After weeks of negotiations with legislative leaders, the transportation bonding bill advocated by the Northern Colorado Legislative Alliance (NCLA) was introduced in the last weeks of the session. SB-210 would ask Colorado voters to allow the State to incur debt for a list of highway projects across the State by issuing $3.5 million worth of bonds. Supporters included CAR, Colorado Counties, Inc., Colorado Concern and a variety of economic development groups and chambers of commerce.
The bill passed the Senate on a 19-16 vote but failed to make it out of the House after Speaker Dickie Lee Hullinghorst assigned it to State, Veterans, & Military Affairs Committee (where bills go to die) on a 5-4 partisan vote. NCLA will try again in 2017. In the meantime, it is worth noting that state government revenue has grown by $3 billion since 2009 and none of this additional revenue has been devoted to transportation.

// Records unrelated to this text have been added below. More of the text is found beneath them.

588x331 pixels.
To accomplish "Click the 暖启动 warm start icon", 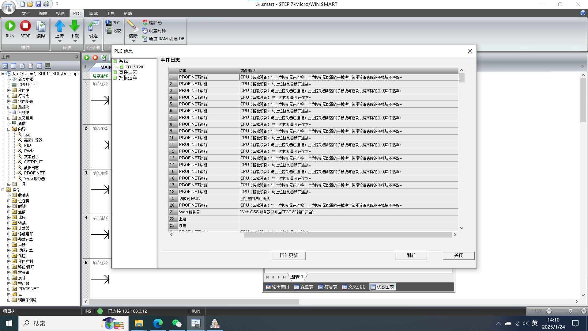I will pyautogui.click(x=145, y=23).
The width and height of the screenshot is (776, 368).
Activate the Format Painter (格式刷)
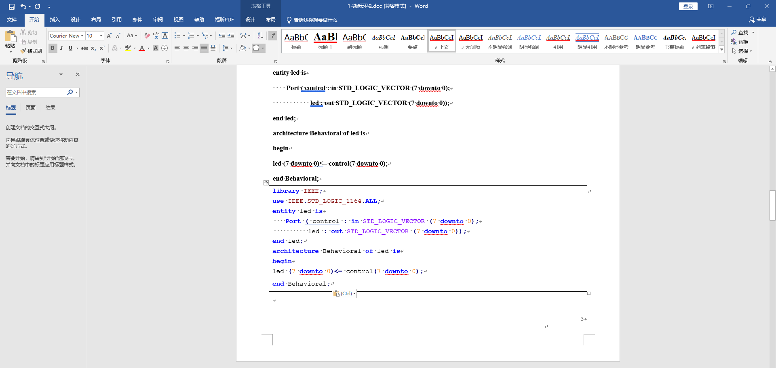click(x=32, y=51)
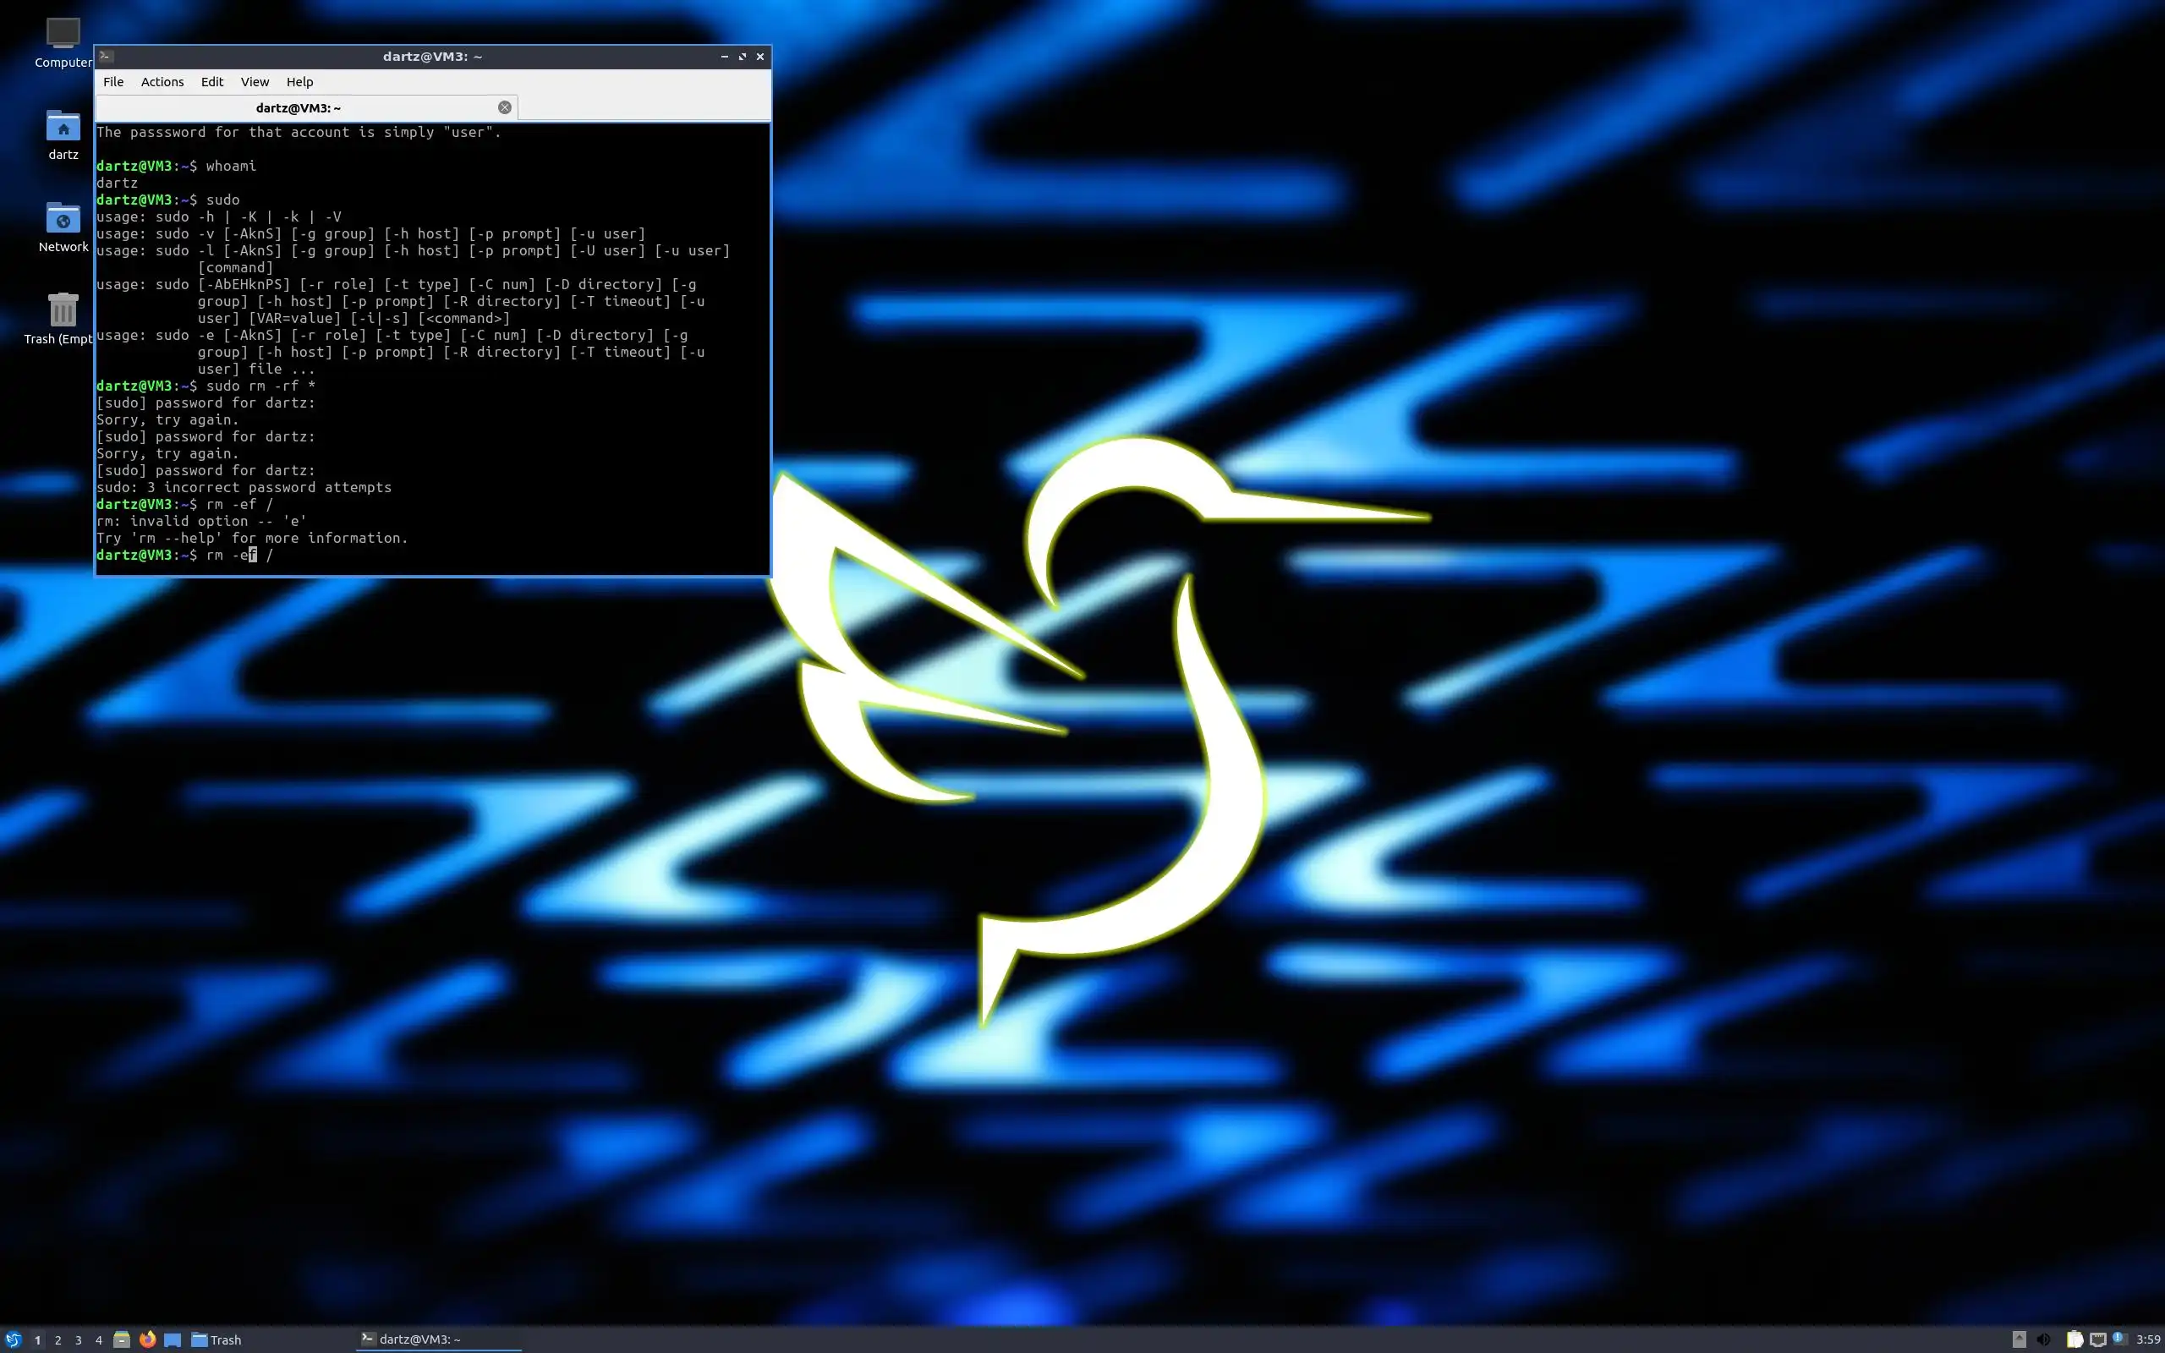This screenshot has width=2165, height=1353.
Task: Open the Actions menu in terminal
Action: coord(162,81)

The Governor’s plan to remove the Hospital Provider Fee (HPF) out of the general fund to increase the TABOR cap and create funding for transportation and other key programs also failed to make it out of the General Assembly. Speaker Hullinghorst introduced two bills related to this concept, both of which were supported by CAR, but although they passed the House, they were crushed in the Senate. The Senate Republicans, who hold a majority, argued the bills were an attempt to weaken TABOR.